MMDAs urged to improve sanitation in markets

BY: Timothy Ngnenbe & Juliet Akyaa Safo
 Mrs Samira Bawumia and some officials demonstrating proper handwashing, Picture: ESTHER ADJEI
Mrs Samira Bawumia and some officials demonstrating proper handwashing, Picture: ESTHER ADJEI

This year’s Global Handwashing Day was marked in the country with a directive to all metropolitan, municipal and district assemblies (MMDAs) to take urgent steps to improve the sanitation situations in markets to prevent food poisoning.

The event is held annually across the world to sensitise people to the important role appropriate washing of hands plays in good personal hygiene and wellbeing.
Separate events were held at the Agbogbloshie Market and the Black Star Square in Accra yesterday at which the Minister of Sanitation and Water Resources (MSWR), Ms Cecilia Abena Dapaah, and the Second Lady, Mrs Samira Bawumia, urged the public to prioritise handwashing to stay healthy.

## Task to carry out
Pick up the article on the Global Handwashing Day directive to MMDAs from the point where it stops and continue it.

Data records:
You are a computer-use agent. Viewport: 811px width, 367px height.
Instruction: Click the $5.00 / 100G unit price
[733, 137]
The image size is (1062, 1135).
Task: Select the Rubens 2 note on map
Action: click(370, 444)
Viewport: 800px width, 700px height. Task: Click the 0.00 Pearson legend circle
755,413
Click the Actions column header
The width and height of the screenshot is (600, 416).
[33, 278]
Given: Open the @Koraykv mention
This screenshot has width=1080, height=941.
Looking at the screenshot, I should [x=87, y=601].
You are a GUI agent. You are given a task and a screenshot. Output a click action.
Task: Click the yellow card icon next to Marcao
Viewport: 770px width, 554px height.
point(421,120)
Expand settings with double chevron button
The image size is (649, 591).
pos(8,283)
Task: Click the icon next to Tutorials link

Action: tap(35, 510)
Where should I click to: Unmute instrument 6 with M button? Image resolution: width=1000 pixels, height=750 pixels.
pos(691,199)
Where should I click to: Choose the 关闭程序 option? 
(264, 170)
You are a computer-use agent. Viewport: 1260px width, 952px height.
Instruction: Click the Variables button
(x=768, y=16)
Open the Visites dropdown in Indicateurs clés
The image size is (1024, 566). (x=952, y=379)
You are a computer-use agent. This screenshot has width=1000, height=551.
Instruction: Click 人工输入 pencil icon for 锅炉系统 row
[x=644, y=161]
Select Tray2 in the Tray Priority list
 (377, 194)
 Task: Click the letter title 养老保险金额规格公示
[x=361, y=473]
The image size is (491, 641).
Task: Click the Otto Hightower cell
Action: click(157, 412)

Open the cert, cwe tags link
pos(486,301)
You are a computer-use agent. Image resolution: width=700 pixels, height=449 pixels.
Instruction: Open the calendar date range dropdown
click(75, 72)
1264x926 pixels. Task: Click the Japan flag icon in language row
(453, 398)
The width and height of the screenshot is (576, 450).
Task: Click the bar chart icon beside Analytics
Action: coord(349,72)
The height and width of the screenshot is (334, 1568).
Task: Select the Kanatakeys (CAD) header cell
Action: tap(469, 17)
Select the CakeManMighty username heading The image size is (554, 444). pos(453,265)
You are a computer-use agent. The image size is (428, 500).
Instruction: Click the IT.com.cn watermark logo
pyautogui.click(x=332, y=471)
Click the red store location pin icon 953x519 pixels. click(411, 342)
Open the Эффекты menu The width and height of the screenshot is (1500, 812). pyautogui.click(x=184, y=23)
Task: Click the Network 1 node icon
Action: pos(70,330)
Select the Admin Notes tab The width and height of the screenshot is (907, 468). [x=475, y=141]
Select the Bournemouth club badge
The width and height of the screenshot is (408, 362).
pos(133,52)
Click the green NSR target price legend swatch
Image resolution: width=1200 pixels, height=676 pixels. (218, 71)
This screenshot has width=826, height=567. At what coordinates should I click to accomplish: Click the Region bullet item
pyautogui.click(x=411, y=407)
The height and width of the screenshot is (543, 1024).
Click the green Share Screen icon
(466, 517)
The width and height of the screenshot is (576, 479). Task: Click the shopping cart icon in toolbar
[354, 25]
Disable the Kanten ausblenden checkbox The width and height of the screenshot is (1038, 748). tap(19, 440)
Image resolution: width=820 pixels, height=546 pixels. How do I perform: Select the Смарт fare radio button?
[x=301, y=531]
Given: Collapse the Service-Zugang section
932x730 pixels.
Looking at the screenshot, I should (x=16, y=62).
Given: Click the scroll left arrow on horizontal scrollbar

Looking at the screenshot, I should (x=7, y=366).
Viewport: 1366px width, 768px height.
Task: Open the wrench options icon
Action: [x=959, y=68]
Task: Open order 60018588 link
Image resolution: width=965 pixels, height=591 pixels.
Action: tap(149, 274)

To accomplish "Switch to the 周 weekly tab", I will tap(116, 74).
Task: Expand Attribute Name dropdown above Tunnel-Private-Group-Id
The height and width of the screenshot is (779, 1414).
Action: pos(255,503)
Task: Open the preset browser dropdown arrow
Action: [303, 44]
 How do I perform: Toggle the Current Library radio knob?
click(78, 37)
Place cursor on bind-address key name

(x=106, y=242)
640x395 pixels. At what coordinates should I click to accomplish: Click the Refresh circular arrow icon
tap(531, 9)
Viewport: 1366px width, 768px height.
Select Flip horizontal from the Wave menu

## Answer box
This year’s event in Ghana is on the theme: “Clean hands, a recipe for health,” with a focus on sensitising traders, school communities and people in other public places to the need to adopt the practice of handwashing.
National event
The national event at the Agbogbloshie Market was attended by Ms Dapaah, as well as the Chief Executive Officer (CEO) of the Accra Metropolitan Assembly (AMA), Mr Mohammed Nii Adjei Sowah; the CEO of Community Water and Sanitation Agency (CWSA), Mr Worlanyo Kwadjo Siabi, and other officials of the ministry and the AMA.
The celebration was dubbed “High5 for hand washing – Give us a high and we’ll teach five kids hand washing”.
Unilever Ghana Limited organised the event at the Black Star Square which was attended by Mrs Samira Bawumia, the Managing Director of Unilever Ghana, Mr Yeo Ziobeieton; the Deputy Minister of Education, Ms Babara Asher Ayisi; the Deputy Minister of Sanitation and Water Resources, Mr Patrick Boamah; The Netherlands Ambassador to Ghana, Mr Ron Strikker, among other personalities.
Improving
the trend
According to figures from the CWSA, only 30 per cent of Ghanaians washed their hands with soap and water in accordance with accepted sanitation practices.
The figure represents about nine million people of the country’s current population projected to be 30 million.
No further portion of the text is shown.